History has not been kind to the group’s delusion, however. In recent decades, the severity of gun control laws has been diminished at the federal, state and local levels, the number of guns has increased by over four million a year on average, and today, the nation’s murder and total violent crime rates are at 45-year and 35-year lows, respectively.
If you’re a gun control group, this isn’t the kind of thing you want to put in your press releases to the Washington Post, of course. So, every year the Brady Campaign instead runs a little gimmick where it assigns arbitrary school-grade values to whatever gun control laws the group happens to be pushing at the moment. And since most states don’t have the laws Brady advocates, Brady gives most states very low grades.
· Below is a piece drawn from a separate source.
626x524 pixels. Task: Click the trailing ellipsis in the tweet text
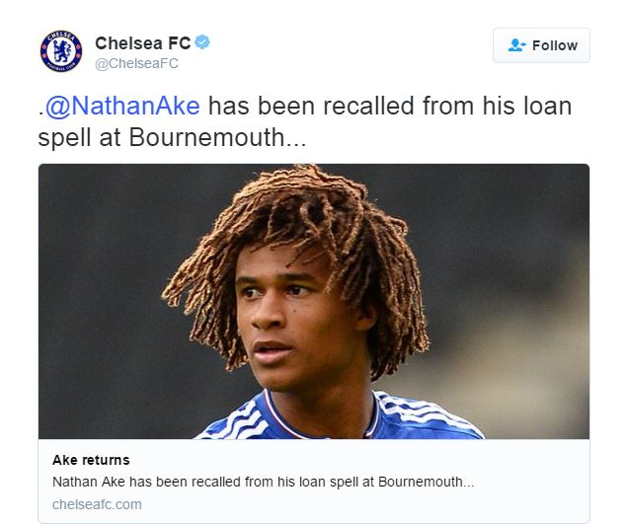(x=295, y=144)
Naturally, gun control supporters plaster Brady’s school-grade nonsense on the pages of newspapers around the country, hoping people will take it seriously.
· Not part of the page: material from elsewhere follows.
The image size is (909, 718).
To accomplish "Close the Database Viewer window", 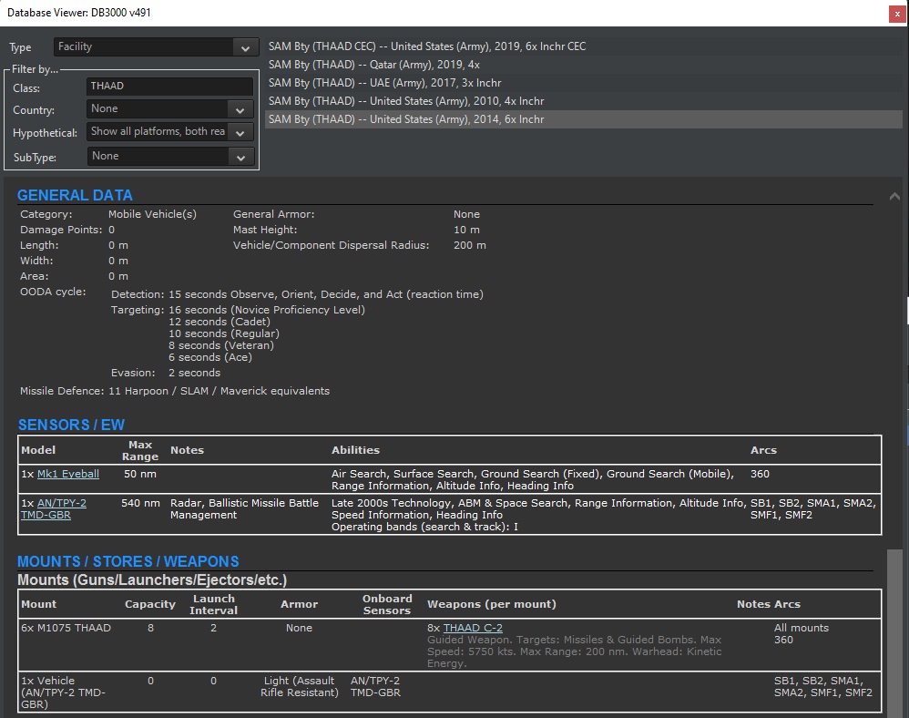I will click(896, 13).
Brady came out with its 2010 “grades” this week, and once again we’ll take them as seriously as they deserve.
With the nation’s murder rate having been cut in half since 1991, as Brady’s agenda has been dismantled or rejected by Congress and one state legislature after another, and the numbers of guns, gun owners, Right-to-Carry states, and carry permit holders have risen to all-time highs with no end in sight, here are the “highlights” of Brady’s annual exercise in school-grade silliness:
* Out of a possible 100 points and four “stars,” if a state had all of the gun control laws Brady wants, our nation’s 50 states received an average score of only 17 points and only eight-tenths of a star.
* Brady gave only two states “passing” scores for having some of the gun laws it wants, California with a C+ and New Jersey with a C. There were no “Ds.” The other 48 states received “Fs.” Yes, we are talking about states with restrictive laws, such as Massachusetts, Maryland, New York, Hawaii and Illinois--all of which got “Fs.”
* Brady gave California its best grade, for having the most gun control, even though California’s murder and total violent crime rates are 10 percent and 13 percent higher, respectively, than the rates for the rest of the country.
* Utah got Brady’s lowest grade because it has the fewest gun control laws, a fact lamented with all the feigned sorrow and indignation that gun control supporters in the Beehive State can muster. Fortunately, every cloud has a silver lining. Though certainly disillusioned with their low standing among the nation’s anti-gun fringe, the good people of Utah can take at least some comfort in the fact that their murder and violent crime rates are 76 percent and 56 percent lower, respectively, than California’s.
Is it our imagination, or are Brady’s state grades getting worse as the nation’s crime rates go down?